**Assignment**
A word-for-word restatement of all the records is the required answer.

**The input**
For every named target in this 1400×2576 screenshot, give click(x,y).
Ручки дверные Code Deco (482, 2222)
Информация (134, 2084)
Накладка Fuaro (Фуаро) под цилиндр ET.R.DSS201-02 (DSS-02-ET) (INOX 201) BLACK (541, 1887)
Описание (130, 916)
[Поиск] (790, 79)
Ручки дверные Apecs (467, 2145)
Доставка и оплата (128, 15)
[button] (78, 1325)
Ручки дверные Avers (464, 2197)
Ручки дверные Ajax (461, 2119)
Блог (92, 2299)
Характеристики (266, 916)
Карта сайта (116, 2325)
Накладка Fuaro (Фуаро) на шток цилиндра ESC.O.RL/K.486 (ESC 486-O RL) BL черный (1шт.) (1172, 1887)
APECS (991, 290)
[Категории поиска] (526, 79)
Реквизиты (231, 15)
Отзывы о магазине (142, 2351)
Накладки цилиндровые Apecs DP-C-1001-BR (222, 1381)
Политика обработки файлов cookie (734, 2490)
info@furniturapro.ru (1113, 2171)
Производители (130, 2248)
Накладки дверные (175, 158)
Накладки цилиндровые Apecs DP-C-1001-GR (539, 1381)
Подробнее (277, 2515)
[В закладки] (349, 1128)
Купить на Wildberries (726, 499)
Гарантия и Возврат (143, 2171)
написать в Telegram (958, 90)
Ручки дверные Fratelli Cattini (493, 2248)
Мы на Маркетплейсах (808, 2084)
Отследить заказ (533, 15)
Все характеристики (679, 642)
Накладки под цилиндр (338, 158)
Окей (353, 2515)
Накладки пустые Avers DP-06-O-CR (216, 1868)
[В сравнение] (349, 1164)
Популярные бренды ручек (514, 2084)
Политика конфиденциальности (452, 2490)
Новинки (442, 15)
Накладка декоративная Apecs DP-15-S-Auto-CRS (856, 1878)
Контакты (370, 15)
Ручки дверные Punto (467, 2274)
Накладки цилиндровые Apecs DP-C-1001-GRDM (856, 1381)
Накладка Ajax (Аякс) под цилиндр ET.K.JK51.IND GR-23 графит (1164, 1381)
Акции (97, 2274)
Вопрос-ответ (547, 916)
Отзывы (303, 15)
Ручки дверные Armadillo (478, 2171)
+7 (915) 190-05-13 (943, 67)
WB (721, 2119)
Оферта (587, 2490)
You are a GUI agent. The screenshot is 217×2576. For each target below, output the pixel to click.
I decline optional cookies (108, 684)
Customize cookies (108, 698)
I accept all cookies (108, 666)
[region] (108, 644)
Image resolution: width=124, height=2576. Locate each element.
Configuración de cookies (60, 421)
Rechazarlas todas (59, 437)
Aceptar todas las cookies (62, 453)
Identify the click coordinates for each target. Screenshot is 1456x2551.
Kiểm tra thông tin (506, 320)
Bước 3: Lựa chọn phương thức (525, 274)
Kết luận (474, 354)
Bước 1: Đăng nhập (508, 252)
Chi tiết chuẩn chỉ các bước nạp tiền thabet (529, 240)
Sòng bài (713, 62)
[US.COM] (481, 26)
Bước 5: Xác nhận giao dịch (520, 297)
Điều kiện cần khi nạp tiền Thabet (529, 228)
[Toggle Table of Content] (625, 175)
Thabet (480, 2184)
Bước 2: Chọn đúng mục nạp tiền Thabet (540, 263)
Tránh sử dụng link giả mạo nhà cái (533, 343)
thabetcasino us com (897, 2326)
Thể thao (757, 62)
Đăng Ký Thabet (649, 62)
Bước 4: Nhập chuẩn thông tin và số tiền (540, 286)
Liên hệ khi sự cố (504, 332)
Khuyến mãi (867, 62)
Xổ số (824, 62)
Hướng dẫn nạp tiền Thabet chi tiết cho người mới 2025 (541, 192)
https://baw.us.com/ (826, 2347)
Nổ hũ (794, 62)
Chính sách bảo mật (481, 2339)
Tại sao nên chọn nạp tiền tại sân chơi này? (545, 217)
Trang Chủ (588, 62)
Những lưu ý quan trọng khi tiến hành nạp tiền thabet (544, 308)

**Answer area**
For every named target in this 1400×2576 screenshot, give click(x,y).
Ручки дверные Code Deco (482, 2222)
Информация (134, 2084)
Накладка Fuaro (Фуаро) под цилиндр ET.R.DSS201-02 (DSS-02-ET) (INOX 201) BLACK (541, 1887)
Описание (130, 916)
[Поиск] (790, 79)
Ручки дверные Apecs (467, 2145)
Доставка и оплата (128, 15)
[button] (78, 1325)
Ручки дверные Avers (464, 2197)
Ручки дверные Ajax (461, 2119)
Блог (92, 2299)
Характеристики (266, 916)
Карта сайта (116, 2325)
Накладка Fuaro (Фуаро) на шток цилиндра ESC.O.RL/K.486 (ESC 486-O RL) BL черный (1шт.) (1172, 1887)
APECS (991, 290)
[Категории поиска] (526, 79)
Реквизиты (231, 15)
Отзывы о магазине (142, 2351)
Накладки цилиндровые Apecs DP-C-1001-BR (222, 1381)
Политика обработки файлов cookie (734, 2490)
info@furniturapro.ru (1113, 2171)
Производители (130, 2248)
Накладки дверные (175, 158)
Накладки цилиндровые Apecs DP-C-1001-GR (539, 1381)
Подробнее (277, 2515)
[В закладки] (349, 1128)
Купить на Wildberries (726, 499)
Гарантия и Возврат (143, 2171)
написать в Telegram (958, 90)
Ручки дверные Fratelli Cattini (493, 2248)
Мы на Маркетплейсах (808, 2084)
Отследить заказ (533, 15)
Все характеристики (679, 642)
Накладки под цилиндр (338, 158)
Окей (353, 2515)
Накладки пустые Avers DP-06-O-CR (216, 1868)
[В сравнение] (349, 1164)
Популярные бренды ручек (514, 2084)
Политика конфиденциальности (452, 2490)
Новинки (442, 15)
Накладка декоративная Apecs DP-15-S-Auto-CRS (856, 1878)
Контакты (370, 15)
Ручки дверные Punto (467, 2274)
Накладки цилиндровые Apecs DP-C-1001-GRDM (856, 1381)
Накладка Ajax (Аякс) под цилиндр ET.K.JK51.IND GR-23 графит (1164, 1381)
Акции (97, 2274)
Вопрос-ответ (547, 916)
Отзывы (303, 15)
Ручки дверные Armadillo (478, 2171)
+7 (915) 190-05-13 (943, 67)
WB (721, 2119)
Оферта (587, 2490)
You are a GUI agent. The screenshot is 217×2576. For each target below, output the pixel to click.
I decline optional cookies (108, 684)
Customize cookies (108, 698)
I accept all cookies (108, 666)
[region] (108, 644)
Image resolution: width=124, height=2576. Locate each element.
Configuración de cookies (60, 421)
Rechazarlas todas (59, 437)
Aceptar todas las cookies (62, 453)
Identify the click coordinates for each target. Screenshot is 1456x2551.
Kiểm tra thông tin (506, 320)
Bước 3: Lựa chọn phương thức (525, 274)
Kết luận (474, 354)
Bước 1: Đăng nhập (508, 252)
Chi tiết chuẩn chỉ các bước nạp tiền thabet (529, 240)
Sòng bài (713, 62)
[US.COM] (481, 26)
Bước 5: Xác nhận giao dịch (520, 297)
Điều kiện cần khi nạp tiền Thabet (529, 228)
[Toggle Table of Content] (625, 175)
Thabet (480, 2184)
Bước 2: Chọn đúng mục nạp tiền Thabet (540, 263)
Tránh sử dụng link giả mạo nhà cái (533, 343)
thabetcasino us com (897, 2326)
Thể thao (757, 62)
Đăng Ký Thabet (649, 62)
Bước 4: Nhập chuẩn thông tin và số tiền (540, 286)
Liên hệ khi sự cố (504, 332)
Khuyến mãi (867, 62)
Xổ số (824, 62)
Hướng dẫn nạp tiền Thabet chi tiết cho người mới 2025 (541, 192)
https://baw.us.com/ (826, 2347)
Nổ hũ (794, 62)
Chính sách bảo mật (481, 2339)
Tại sao nên chọn nạp tiền tại sân chơi này? (545, 217)
Trang Chủ (588, 62)
Những lưu ý quan trọng khi tiến hành nạp tiền thabet (544, 308)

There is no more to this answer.